*** Information provided Section Begins ***

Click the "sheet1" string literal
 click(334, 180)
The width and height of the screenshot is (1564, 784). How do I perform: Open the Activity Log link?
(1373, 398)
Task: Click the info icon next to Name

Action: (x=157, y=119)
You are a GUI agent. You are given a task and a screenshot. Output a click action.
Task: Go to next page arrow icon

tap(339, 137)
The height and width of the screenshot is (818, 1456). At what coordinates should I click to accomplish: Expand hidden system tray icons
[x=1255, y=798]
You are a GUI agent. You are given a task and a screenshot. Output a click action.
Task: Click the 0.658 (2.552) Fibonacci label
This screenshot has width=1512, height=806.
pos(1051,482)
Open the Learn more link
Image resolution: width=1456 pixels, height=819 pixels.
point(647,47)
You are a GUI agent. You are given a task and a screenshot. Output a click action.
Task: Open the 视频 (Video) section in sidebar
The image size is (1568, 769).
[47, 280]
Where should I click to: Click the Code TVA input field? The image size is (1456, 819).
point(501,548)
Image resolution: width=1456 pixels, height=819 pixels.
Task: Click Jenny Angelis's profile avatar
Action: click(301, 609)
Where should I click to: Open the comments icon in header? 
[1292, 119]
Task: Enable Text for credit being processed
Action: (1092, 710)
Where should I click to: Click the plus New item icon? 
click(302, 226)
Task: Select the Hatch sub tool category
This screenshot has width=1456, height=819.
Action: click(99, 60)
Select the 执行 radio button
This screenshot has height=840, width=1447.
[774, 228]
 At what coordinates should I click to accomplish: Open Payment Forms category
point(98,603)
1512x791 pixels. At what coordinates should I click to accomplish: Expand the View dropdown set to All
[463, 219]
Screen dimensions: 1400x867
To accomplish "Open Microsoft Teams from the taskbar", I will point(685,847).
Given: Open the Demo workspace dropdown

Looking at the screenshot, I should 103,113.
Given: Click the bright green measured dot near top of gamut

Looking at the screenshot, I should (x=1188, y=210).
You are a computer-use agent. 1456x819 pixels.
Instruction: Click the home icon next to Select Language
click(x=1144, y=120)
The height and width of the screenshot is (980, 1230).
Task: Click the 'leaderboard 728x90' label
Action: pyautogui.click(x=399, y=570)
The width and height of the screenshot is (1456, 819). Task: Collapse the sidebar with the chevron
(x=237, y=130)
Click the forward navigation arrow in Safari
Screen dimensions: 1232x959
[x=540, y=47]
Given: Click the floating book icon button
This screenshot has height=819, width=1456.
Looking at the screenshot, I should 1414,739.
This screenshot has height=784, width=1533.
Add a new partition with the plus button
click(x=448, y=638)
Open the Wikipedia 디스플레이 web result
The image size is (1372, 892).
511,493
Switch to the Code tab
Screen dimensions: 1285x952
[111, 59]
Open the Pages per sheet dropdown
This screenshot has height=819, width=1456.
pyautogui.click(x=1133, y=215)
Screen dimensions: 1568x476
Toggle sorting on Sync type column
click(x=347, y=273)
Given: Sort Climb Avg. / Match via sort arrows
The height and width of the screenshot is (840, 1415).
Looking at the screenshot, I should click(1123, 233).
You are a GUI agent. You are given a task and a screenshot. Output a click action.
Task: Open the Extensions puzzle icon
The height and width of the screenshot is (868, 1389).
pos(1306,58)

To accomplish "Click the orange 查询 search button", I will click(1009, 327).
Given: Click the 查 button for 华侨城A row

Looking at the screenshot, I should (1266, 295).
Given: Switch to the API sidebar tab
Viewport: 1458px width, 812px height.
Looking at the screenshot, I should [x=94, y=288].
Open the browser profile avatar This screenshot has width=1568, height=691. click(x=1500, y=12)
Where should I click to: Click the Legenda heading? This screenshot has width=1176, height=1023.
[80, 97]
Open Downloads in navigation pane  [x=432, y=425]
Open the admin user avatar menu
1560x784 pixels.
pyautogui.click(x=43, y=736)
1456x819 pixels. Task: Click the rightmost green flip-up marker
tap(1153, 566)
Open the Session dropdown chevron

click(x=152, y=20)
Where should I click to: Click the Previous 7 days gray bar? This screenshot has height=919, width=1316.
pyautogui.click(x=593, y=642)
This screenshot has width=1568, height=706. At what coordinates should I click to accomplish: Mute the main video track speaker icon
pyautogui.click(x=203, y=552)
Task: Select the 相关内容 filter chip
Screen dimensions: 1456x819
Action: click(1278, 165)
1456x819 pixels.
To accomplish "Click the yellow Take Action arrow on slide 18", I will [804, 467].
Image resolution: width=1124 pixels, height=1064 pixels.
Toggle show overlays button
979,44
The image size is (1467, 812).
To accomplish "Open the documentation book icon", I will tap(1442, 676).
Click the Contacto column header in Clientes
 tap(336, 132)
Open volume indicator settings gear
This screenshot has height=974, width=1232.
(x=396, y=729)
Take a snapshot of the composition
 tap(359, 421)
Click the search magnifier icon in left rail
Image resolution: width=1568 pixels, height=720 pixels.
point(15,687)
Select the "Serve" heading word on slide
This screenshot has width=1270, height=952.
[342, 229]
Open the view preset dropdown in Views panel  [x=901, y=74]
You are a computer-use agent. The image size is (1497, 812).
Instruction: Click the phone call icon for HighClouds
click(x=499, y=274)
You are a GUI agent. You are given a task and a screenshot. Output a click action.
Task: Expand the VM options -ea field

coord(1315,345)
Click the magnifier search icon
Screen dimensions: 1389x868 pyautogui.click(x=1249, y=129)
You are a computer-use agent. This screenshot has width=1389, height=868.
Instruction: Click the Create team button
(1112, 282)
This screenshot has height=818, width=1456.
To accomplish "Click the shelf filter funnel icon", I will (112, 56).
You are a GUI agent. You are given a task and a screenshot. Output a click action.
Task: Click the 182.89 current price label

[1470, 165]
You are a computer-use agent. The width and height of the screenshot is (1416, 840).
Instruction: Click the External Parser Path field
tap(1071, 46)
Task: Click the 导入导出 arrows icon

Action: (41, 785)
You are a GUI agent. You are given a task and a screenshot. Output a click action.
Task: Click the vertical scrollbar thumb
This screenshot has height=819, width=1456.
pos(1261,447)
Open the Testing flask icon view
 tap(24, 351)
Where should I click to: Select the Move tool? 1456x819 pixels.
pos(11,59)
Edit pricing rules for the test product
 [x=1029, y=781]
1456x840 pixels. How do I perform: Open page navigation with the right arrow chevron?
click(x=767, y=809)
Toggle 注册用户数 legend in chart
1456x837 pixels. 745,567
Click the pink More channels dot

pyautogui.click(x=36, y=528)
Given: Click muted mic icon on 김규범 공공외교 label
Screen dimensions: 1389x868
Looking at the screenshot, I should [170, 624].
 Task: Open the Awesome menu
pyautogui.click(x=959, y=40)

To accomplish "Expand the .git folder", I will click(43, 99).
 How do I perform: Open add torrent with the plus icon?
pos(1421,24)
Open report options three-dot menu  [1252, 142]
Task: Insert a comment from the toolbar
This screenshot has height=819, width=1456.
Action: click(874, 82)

*** Information provided Section Ends ***

Task instructions
Set out the entries once more, word for word.

Written solution
Click the "sheet1" string literal
 click(334, 180)
The width and height of the screenshot is (1564, 784). How do I perform: Open the Activity Log link?
(1373, 398)
Task: Click the info icon next to Name

Action: (x=157, y=119)
You are a GUI agent. You are given a task and a screenshot. Output a click action.
Task: Go to next page arrow icon

tap(339, 137)
The height and width of the screenshot is (818, 1456). At what coordinates should I click to accomplish: Expand hidden system tray icons
[x=1255, y=798]
You are a GUI agent. You are given a task and a screenshot. Output a click action.
Task: Click the 0.658 (2.552) Fibonacci label
This screenshot has width=1512, height=806.
pos(1051,482)
Open the Learn more link
Image resolution: width=1456 pixels, height=819 pixels.
point(647,47)
You are a GUI agent. You are given a task and a screenshot. Output a click action.
Task: Open the 视频 (Video) section in sidebar
The image size is (1568, 769).
[47, 280]
Where should I click to: Click the Code TVA input field? The image size is (1456, 819).
point(501,548)
Image resolution: width=1456 pixels, height=819 pixels.
Task: Click Jenny Angelis's profile avatar
Action: click(301, 609)
Where should I click to: Open the comments icon in header? 
[1292, 119]
Task: Enable Text for credit being processed
Action: (1092, 710)
Where should I click to: Click the plus New item icon? 
click(302, 226)
Task: Select the Hatch sub tool category
This screenshot has width=1456, height=819.
Action: click(99, 60)
Select the 执行 radio button
This screenshot has height=840, width=1447.
[774, 228]
 At what coordinates should I click to accomplish: Open Payment Forms category
point(98,603)
1512x791 pixels. At what coordinates should I click to accomplish: Expand the View dropdown set to All
[463, 219]
Screen dimensions: 1400x867
To accomplish "Open Microsoft Teams from the taskbar", I will point(685,847).
Given: Open the Demo workspace dropdown

Looking at the screenshot, I should 103,113.
Given: Click the bright green measured dot near top of gamut

Looking at the screenshot, I should (x=1188, y=210).
You are a computer-use agent. 1456x819 pixels.
Instruction: Click the home icon next to Select Language
click(x=1144, y=120)
The height and width of the screenshot is (980, 1230).
Task: Click the 'leaderboard 728x90' label
Action: pyautogui.click(x=399, y=570)
The width and height of the screenshot is (1456, 819). Task: Collapse the sidebar with the chevron
(x=237, y=130)
Click the forward navigation arrow in Safari
Screen dimensions: 1232x959
[x=540, y=47]
Given: Click the floating book icon button
This screenshot has height=819, width=1456.
Looking at the screenshot, I should 1414,739.
This screenshot has height=784, width=1533.
Add a new partition with the plus button
click(x=448, y=638)
Open the Wikipedia 디스플레이 web result
The image size is (1372, 892).
511,493
Switch to the Code tab
Screen dimensions: 1285x952
[111, 59]
Open the Pages per sheet dropdown
This screenshot has height=819, width=1456.
pyautogui.click(x=1133, y=215)
Screen dimensions: 1568x476
Toggle sorting on Sync type column
click(x=347, y=273)
Given: Sort Climb Avg. / Match via sort arrows
The height and width of the screenshot is (840, 1415).
Looking at the screenshot, I should click(1123, 233).
You are a GUI agent. You are given a task and a screenshot. Output a click action.
Task: Open the Extensions puzzle icon
The height and width of the screenshot is (868, 1389).
pos(1306,58)

To accomplish "Click the orange 查询 search button", I will click(1009, 327).
Given: Click the 查 button for 华侨城A row

Looking at the screenshot, I should (1266, 295).
Given: Switch to the API sidebar tab
Viewport: 1458px width, 812px height.
Looking at the screenshot, I should [x=94, y=288].
Open the browser profile avatar This screenshot has width=1568, height=691. click(x=1500, y=12)
Where should I click to: Click the Legenda heading? This screenshot has width=1176, height=1023.
[80, 97]
Open Downloads in navigation pane  [x=432, y=425]
Open the admin user avatar menu
1560x784 pixels.
pyautogui.click(x=43, y=736)
1456x819 pixels. Task: Click the rightmost green flip-up marker
tap(1153, 566)
Open the Session dropdown chevron

click(x=152, y=20)
Where should I click to: Click the Previous 7 days gray bar? This screenshot has height=919, width=1316.
pyautogui.click(x=593, y=642)
This screenshot has width=1568, height=706. At what coordinates should I click to accomplish: Mute the main video track speaker icon
pyautogui.click(x=203, y=552)
Task: Select the 相关内容 filter chip
Screen dimensions: 1456x819
Action: click(1278, 165)
1456x819 pixels.
To accomplish "Click the yellow Take Action arrow on slide 18", I will [804, 467].
Image resolution: width=1124 pixels, height=1064 pixels.
Toggle show overlays button
979,44
The image size is (1467, 812).
To accomplish "Open the documentation book icon", I will tap(1442, 676).
Click the Contacto column header in Clientes
 tap(336, 132)
Open volume indicator settings gear
This screenshot has height=974, width=1232.
(x=396, y=729)
Take a snapshot of the composition
 tap(359, 421)
Click the search magnifier icon in left rail
Image resolution: width=1568 pixels, height=720 pixels.
point(15,687)
Select the "Serve" heading word on slide
This screenshot has width=1270, height=952.
[342, 229]
Open the view preset dropdown in Views panel  [x=901, y=74]
You are a computer-use agent. The image size is (1497, 812).
Instruction: Click the phone call icon for HighClouds
click(x=499, y=274)
You are a GUI agent. You are given a task and a screenshot. Output a click action.
Task: Expand the VM options -ea field

coord(1315,345)
Click the magnifier search icon
Screen dimensions: 1389x868 pyautogui.click(x=1249, y=129)
You are a computer-use agent. This screenshot has width=1389, height=868.
Instruction: Click the Create team button
(1112, 282)
This screenshot has height=818, width=1456.
To accomplish "Click the shelf filter funnel icon", I will (112, 56).
You are a GUI agent. You are given a task and a screenshot. Output a click action.
Task: Click the 182.89 current price label

[1470, 165]
You are a computer-use agent. The width and height of the screenshot is (1416, 840).
Instruction: Click the External Parser Path field
tap(1071, 46)
Task: Click the 导入导出 arrows icon

Action: (41, 785)
You are a GUI agent. You are given a task and a screenshot. Output a click action.
Task: Click the vertical scrollbar thumb
This screenshot has height=819, width=1456.
pos(1261,447)
Open the Testing flask icon view
 tap(24, 351)
Where should I click to: Select the Move tool? 1456x819 pixels.
pos(11,59)
Edit pricing rules for the test product
 [x=1029, y=781]
1456x840 pixels. How do I perform: Open page navigation with the right arrow chevron?
click(x=767, y=809)
Toggle 注册用户数 legend in chart
1456x837 pixels. 745,567
Click the pink More channels dot

pyautogui.click(x=36, y=528)
Given: Click muted mic icon on 김규범 공공외교 label
Screen dimensions: 1389x868
Looking at the screenshot, I should [170, 624].
 Task: Open the Awesome menu
pyautogui.click(x=959, y=40)

To accomplish "Expand the .git folder", I will click(43, 99).
 How do I perform: Open add torrent with the plus icon?
pos(1421,24)
Open report options three-dot menu  [1252, 142]
Task: Insert a comment from the toolbar
This screenshot has height=819, width=1456.
Action: click(874, 82)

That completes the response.